Perbedaan sikap, pendapat dan pernyataan di antara berbagai jajaran elit Partai Golkar terus terlihat. Hal tersebut mengambarkan bahwa riak-riak pertarungan politik dalam tubuh Golkar pada saat Munaslub Partai Golkar masih tersisa sampai saat ini.
Ormas bentukan Sentral Organisasi Karyawan Swadiri Indonesia (SOKSI), Dewan Pimpinan Pusat (Depipus) Baladhika Karya, menilai fakta tentang riak-riak politik yang demikian, tentunya dapat direspons dengan cepat oleh masyarakat, apalagi di era yang serba digital seperti saat ini.
"Di mana dampak jangka pendek maupun jangka panjang dapat memunculkan benih-benih konflik dan perpecahan sebagaimana yang melanda Golkar beberapa waktu lalu," ujar Ketua Umum Depipus Baladhika Karya Hendryk L Karosekali di Jakarta, Ahad (26/6).

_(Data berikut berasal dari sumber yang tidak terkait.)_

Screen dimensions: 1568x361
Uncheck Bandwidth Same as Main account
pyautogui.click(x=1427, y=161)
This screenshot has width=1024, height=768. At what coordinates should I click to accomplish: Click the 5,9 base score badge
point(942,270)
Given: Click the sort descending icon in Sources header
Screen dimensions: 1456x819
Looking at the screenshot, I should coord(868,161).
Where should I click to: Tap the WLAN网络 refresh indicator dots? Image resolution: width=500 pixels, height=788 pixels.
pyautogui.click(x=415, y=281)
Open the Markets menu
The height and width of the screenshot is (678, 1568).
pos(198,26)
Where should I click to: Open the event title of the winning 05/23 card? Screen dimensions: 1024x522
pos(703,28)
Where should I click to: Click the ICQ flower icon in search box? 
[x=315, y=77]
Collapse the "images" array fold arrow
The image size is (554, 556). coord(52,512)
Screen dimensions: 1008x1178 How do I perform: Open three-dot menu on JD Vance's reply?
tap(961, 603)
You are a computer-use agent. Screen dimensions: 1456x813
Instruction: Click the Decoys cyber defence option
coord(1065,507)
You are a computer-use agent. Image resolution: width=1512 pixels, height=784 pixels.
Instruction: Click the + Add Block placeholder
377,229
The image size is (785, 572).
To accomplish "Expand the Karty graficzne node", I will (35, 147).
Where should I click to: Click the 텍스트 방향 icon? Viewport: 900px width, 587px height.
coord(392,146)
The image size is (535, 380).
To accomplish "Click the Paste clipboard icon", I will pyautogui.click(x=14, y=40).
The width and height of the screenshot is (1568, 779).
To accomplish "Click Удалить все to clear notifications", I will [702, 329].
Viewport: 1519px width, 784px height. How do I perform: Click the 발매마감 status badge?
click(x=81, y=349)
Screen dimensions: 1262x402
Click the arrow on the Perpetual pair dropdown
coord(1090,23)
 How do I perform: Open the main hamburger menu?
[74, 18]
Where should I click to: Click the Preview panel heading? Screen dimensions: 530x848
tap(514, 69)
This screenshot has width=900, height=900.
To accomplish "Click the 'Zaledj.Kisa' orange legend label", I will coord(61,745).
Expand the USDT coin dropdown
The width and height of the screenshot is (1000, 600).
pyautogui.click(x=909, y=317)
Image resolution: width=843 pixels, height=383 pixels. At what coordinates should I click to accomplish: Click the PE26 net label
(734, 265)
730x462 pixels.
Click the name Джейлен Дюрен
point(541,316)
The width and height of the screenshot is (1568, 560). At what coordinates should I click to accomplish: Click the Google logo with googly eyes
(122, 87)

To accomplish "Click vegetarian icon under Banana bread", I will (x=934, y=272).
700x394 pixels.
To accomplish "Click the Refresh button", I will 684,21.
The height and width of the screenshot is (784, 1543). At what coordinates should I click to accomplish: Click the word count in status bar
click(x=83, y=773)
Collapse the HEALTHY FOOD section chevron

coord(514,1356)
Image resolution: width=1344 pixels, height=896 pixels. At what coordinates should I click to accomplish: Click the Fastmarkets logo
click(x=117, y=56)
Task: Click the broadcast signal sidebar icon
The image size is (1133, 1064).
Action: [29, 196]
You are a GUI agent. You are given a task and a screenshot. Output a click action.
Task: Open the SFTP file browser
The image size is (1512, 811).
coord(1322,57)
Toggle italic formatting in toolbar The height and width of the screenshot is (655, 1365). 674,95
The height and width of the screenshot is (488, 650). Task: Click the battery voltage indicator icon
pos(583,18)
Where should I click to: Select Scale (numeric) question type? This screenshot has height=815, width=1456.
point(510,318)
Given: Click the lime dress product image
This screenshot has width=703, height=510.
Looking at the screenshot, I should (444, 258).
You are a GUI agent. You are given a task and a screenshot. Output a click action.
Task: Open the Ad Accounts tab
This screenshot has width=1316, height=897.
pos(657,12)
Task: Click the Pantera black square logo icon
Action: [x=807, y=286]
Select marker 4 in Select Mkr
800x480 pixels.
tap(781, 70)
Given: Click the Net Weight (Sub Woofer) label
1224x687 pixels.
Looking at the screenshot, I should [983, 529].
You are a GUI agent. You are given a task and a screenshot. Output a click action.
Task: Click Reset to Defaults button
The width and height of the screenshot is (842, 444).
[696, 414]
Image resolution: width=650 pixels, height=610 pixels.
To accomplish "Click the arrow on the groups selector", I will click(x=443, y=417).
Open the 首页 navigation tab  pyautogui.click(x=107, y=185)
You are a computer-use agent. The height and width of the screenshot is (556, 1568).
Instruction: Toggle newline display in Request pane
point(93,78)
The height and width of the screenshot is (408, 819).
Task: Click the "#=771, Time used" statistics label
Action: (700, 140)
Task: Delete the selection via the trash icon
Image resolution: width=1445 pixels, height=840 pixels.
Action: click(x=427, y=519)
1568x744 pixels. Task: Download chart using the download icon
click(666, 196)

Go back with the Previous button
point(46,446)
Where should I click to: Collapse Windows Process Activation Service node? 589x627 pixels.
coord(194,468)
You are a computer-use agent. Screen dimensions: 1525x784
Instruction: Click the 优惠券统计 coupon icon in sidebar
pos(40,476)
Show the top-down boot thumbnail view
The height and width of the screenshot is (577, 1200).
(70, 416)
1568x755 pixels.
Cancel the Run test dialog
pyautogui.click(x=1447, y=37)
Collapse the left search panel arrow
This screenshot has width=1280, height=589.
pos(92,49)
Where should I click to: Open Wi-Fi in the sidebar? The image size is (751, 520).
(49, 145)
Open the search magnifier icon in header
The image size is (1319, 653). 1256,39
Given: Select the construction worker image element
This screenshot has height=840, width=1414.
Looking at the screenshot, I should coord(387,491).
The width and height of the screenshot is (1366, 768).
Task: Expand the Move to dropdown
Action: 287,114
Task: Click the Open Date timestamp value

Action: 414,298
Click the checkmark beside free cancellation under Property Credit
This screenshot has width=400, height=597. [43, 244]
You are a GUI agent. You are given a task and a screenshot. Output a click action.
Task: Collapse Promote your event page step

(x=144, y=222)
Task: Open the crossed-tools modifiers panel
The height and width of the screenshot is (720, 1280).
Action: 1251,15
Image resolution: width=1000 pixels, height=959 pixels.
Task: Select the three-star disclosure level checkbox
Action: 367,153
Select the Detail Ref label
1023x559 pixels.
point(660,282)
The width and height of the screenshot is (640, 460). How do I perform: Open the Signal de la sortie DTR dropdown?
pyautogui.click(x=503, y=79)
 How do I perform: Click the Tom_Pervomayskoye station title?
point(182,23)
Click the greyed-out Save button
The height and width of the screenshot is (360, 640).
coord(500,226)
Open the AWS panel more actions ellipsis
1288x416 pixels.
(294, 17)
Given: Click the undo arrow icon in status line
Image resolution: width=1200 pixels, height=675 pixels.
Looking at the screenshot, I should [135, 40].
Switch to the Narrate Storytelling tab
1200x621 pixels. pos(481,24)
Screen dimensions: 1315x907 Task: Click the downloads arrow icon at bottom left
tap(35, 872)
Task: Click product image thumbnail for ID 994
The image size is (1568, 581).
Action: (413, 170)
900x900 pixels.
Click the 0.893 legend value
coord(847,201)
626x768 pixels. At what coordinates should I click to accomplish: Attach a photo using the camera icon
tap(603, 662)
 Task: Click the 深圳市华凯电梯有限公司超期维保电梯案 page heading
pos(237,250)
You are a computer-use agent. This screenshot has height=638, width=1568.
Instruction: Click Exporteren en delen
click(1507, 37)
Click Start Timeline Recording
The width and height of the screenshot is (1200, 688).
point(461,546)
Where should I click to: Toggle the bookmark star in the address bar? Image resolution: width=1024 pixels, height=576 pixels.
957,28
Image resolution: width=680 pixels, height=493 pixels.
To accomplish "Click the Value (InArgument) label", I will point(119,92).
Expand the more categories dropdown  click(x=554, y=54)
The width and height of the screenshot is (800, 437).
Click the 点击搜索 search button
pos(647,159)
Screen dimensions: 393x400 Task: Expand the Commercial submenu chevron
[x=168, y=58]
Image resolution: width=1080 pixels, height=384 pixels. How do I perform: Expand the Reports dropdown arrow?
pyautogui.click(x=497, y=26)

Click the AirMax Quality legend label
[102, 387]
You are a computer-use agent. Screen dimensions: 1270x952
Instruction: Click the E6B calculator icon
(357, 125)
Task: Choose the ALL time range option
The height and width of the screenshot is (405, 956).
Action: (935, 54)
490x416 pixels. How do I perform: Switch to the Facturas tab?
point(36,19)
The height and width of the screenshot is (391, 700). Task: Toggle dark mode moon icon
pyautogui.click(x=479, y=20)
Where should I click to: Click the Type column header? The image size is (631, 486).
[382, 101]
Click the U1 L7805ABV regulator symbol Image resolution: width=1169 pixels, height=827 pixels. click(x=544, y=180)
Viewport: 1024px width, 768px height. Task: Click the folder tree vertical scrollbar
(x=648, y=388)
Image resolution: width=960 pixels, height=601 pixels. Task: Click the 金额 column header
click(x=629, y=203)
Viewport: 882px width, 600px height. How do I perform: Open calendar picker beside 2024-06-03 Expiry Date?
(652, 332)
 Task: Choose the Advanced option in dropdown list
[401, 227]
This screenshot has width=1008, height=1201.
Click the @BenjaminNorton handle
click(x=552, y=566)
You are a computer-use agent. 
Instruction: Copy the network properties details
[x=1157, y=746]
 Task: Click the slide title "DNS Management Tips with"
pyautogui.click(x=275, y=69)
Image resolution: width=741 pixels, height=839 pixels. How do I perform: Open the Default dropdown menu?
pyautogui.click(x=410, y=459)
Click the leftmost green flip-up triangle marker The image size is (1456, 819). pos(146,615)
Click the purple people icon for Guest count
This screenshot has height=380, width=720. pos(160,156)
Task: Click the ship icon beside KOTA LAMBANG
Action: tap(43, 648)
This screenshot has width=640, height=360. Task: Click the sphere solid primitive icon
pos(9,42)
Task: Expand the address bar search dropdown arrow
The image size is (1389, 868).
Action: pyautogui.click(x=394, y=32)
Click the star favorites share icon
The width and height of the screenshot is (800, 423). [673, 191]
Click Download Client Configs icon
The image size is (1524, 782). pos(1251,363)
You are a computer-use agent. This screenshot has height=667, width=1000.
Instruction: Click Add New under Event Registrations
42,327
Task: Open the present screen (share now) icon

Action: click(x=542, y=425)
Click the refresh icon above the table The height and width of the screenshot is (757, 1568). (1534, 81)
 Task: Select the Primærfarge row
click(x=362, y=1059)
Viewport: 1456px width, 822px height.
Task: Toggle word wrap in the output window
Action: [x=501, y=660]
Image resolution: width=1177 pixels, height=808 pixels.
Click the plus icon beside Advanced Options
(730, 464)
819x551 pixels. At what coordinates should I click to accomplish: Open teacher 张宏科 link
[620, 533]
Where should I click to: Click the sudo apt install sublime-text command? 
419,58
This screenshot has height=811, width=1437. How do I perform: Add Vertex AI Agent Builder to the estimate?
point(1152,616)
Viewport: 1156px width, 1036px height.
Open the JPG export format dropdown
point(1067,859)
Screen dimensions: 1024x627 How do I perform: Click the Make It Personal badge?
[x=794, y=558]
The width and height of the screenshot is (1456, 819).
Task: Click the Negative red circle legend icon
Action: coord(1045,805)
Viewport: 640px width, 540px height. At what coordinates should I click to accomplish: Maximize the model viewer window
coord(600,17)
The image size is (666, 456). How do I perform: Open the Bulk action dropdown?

Termasuk terbentuknya opini negatif terkait dengan eksistensi Golkar di bawah kepemimpinan Setya Novanto. Sebagai bagian dari Golkar, Baladhika Karya memandang semua jajaran pengurus, elit dan tokoh-tokoh Golkar perlu membangun soliditas.
Baik itu di antara tokoh-tokoh partai, elit partai, jajaran pengurus termasuk kader-kader Golkar khususnya yang tersebar di berbagai wilayah di Indonesia, maupun kader-kader yang duduk dalam jajaran lembaga legesltif, baik di tingkat DPR RI maupun DPRD Provinsi dan DPRD kabupaten/kota se-Indonesia.
Hendryk menyebut tunduk dan patuh terhadap keputusan-keputusan DPP Partai Golkar adalah sesuatu yang wajib dan harus diimplementasikan oleh semua kader-kader Golkar. "Termasuk salah satunya adalah sikap Golkar yang mendukung pemerintahan Presiden Joko Widodo (Jokowi) dan Wakil Presiden Jusuf Kalla (JK)," kata dia.